▸ **What this exercise asks**
a) From the forum thread on teaching English in Spain, return word for word the passage that opens with the words containing "## ntan123 (Aug" and closes with "are off school.".
b) In the forum thread on teaching English in Spain, what monthly salary do the teachers Alcalaina knows supplement with private classes?

▸ **Text excerpt**
# How difficult is it to acquire English Teaching Position



## ntan123 (Aug 16, 2016)

HI,

I am 33 and have gone back to get my CELT Qualification (TEFL) following my degree. I am interested in moving myself and my family which includes 2 young kids (5 and 7) to Spain. 

I am getting more experience at home but am thinking of maybe coming over next Summer to work while the kids are off school. 

Can anyone please advise if it is difficult to acquire this type of employment with a view to make it more permanent? 

Thank you in advance


----------



## Alcalaina (Aug 6, 2010)

It depends where you go but no, it shouldn't be too difficult. However it will be extremely difficult to get one that pays enough to live on, is not part-time and has a permanent contract. A couple of teachers I know do private classes to supplement their €650 a month salary. There is no shortage of people wanting to learn English (at least, up till now) but you might want to try a smaller city where there are fewer teachers to compete with and rents etc will be lower.

Beware of online agencies who say they have found you a job and take a sign-up fee for administration expenses. You will never hear from them again.

Good luck!


----------



## Pesky Wesky (May 10, 2009)

Alcalaina said:


> It depends where you go but no, it shouldn't be too difficult. However it will be extremely difficult to get one that pays enough to live on, is not part-time and has a permanent contract. A couple of teachers I know do private classes to supplement their €650 a month salary. There is no shortage of people wanting to learn English (at least, up till now) but you might want to try a smaller city where there are fewer teachers to compete with and rents etc will be lower.
> 
> Beware of online agencies who say they have found you a job and take a sign-up fee for administration expenses. You will never hear from them again.
> 
> Good luck!

▸ **Data segment**
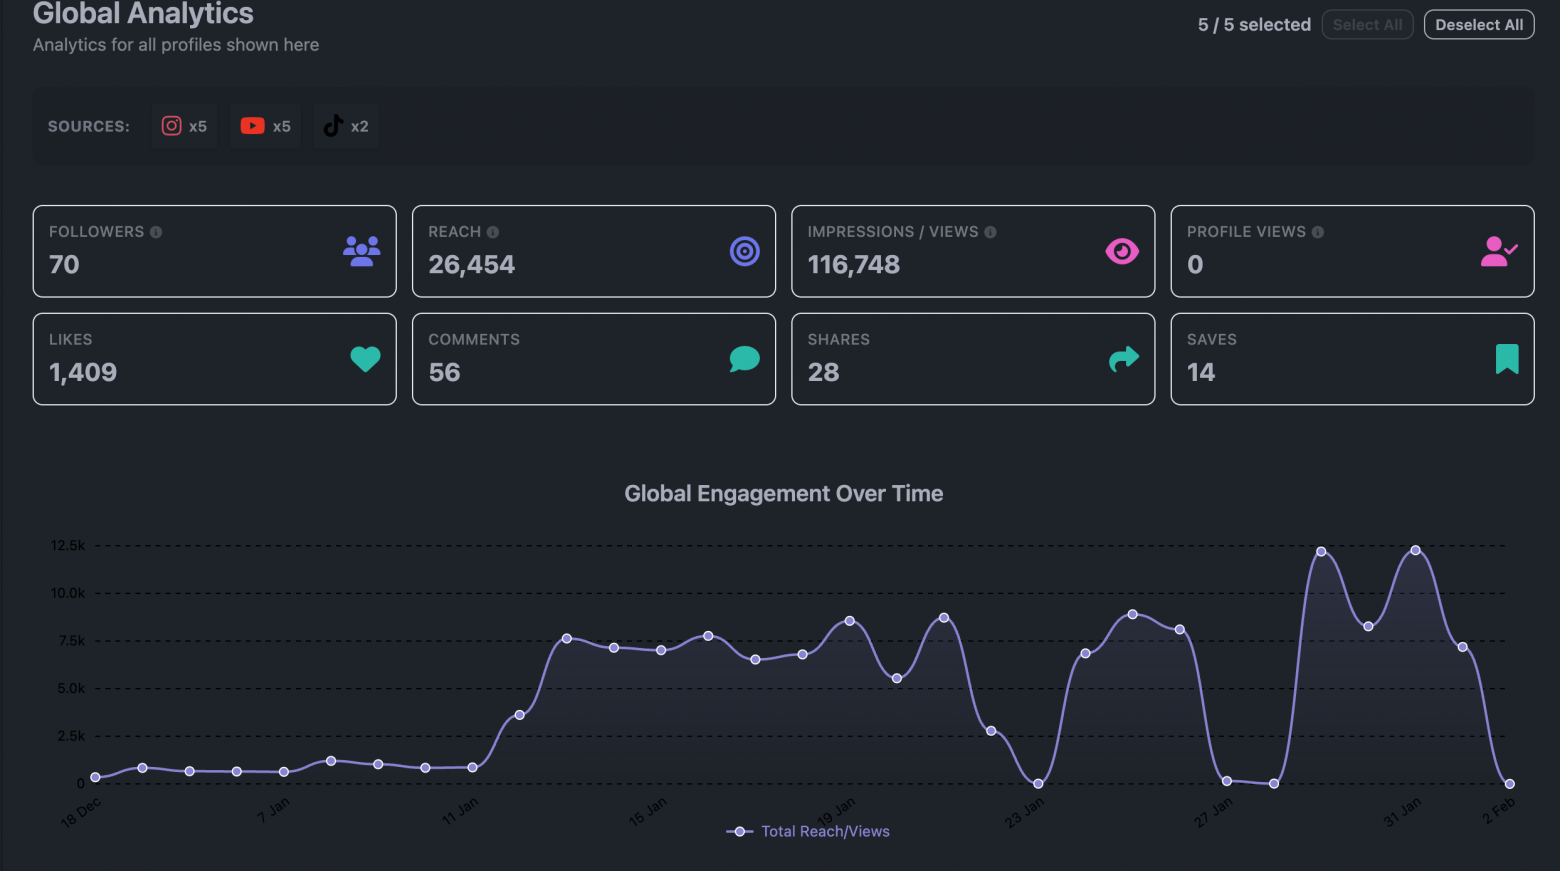Select the Instagram sources filter icon
This screenshot has width=1560, height=871.
pos(172,125)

▸ **Task answers**
a)
## ntan123 (Aug 16, 2016)

HI,

I am 33 and have gone back to get my CELT Qualification (TEFL) following my degree. I am interested in moving myself and my family which includes 2 young kids (5 and 7) to Spain. 

I am getting more experience at home but am thinking of maybe coming over next Summer to work while the kids are off school.

b) €650 a month.